Никон поднялся вровень с государем, и это смутило не только синклит, но и многое священство. Мужик правил боярами, мужицкий царь впервые поселился во Дворце рядом с покоями царицы, и сверху, из Крестовой патриаршьей палаты, как бы дозирал не только первую русскую церковь, но и всякого, кто приходил к Золотому крыльцу; это к нему тайными переходами поспешал царь для ночных разговоров. Царь лобызал руку кира, а Никон ласково прикладывался устами к шелковистому темечку Господина и обливал его слезьми в минуты раскаяния и мгновенных размолвок и примирений. И даже в таких обстоятельствах Алексей Михайлович не позабывал, что приютил возле престола волдемановского мужика, родившегося в мордовских дебрях и только волею случая ставшего попом, а после и скитским монахом. И вот пришел час, когда облаченного в золотые ризы патриарха государь прилюдно обозвал: «Ты б...ин сын...» Царь возмечтал, слушая в детстве беседы о свободной Руси, делить дружбу с мужиком, он обнизал его толстые пальцы лалами и смарагдами, он возложил на его голову золотую корону и назвал собинным другом, обольстясь роскошных медовых словес; он даже попытался делить власть и перемогался, утишал гнев, когда видел пред взором неуступчивый, толстый, заскорузлый палец мужика, пахнущий землею. И когда медный бунт случился в престольной, и гилевщики пришли толпою в Коломенское, крича имя патриарха, и Федотко Квасник стал совать воровской лист, царь вдруг всю суторщину связал с опальным неуступчивым Никоном и напрочь, даже в мыслях, отрезал его от себя. И вскипев, дал полную волю стрельцам гнать бунтовщиков прочь от станового Дворца и, не уступая мольбам, тащить в застенку всякого, кто насмелился хотя бы и пустую руку вздеть...

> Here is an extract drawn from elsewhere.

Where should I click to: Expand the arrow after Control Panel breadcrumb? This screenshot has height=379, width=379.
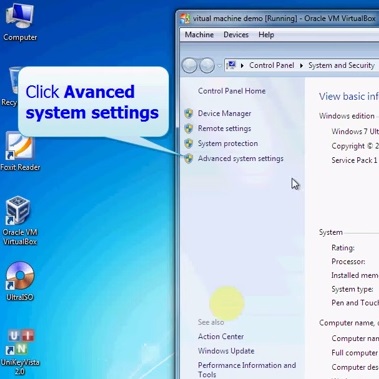click(x=301, y=66)
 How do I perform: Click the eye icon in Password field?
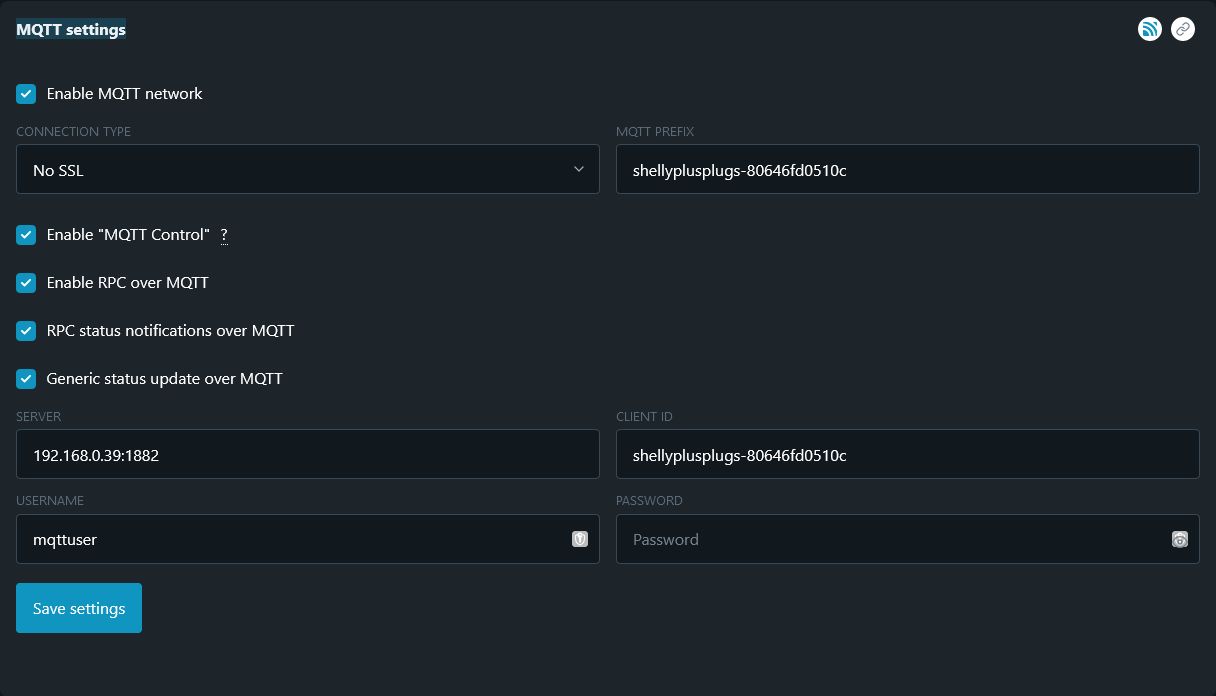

И вот пришел день, когда Никон стал всем неугоден в Верху: и служивым, и чиновным, родовым и мелкопоместным, и думе, и священству, ибо и в изгнании слишком много славы перенимал на себя. Случилось время, когда Верх, эти знатные, стерегущие покои государя, ловящие преданно всякое его слово, вдруг разделились по артелям, сходкам, скопкам, тайным партиям и кружкам. Так, западники сгуртовались вокруг Никиты Романова, дяди царя, Федора Ртищева, Ордин-Нащокина, Матвеева Артемона и Василия Голицына; фрыги, польские костельники, деги и свеи искусили их бытийными прелестями и роскошествами жизни, Невтоном и Омером, латинскими орациями и золотыми кружевами, настольными часами и обойными кожами, картинами и гимнасионами; иноземная жизнь увиделась с русских долго закрытых взгляду пространств как бесконечный ухищренный праздник, коему позавидовала падкая до греха душа. И напротив: боярин Салтыков с дворнею, и князь Хованский, и царевна Иринья Михайловна, да и сама Марья Ильинишна открыто заступились за поруганное благочестие, не пугаясь царевой опалы.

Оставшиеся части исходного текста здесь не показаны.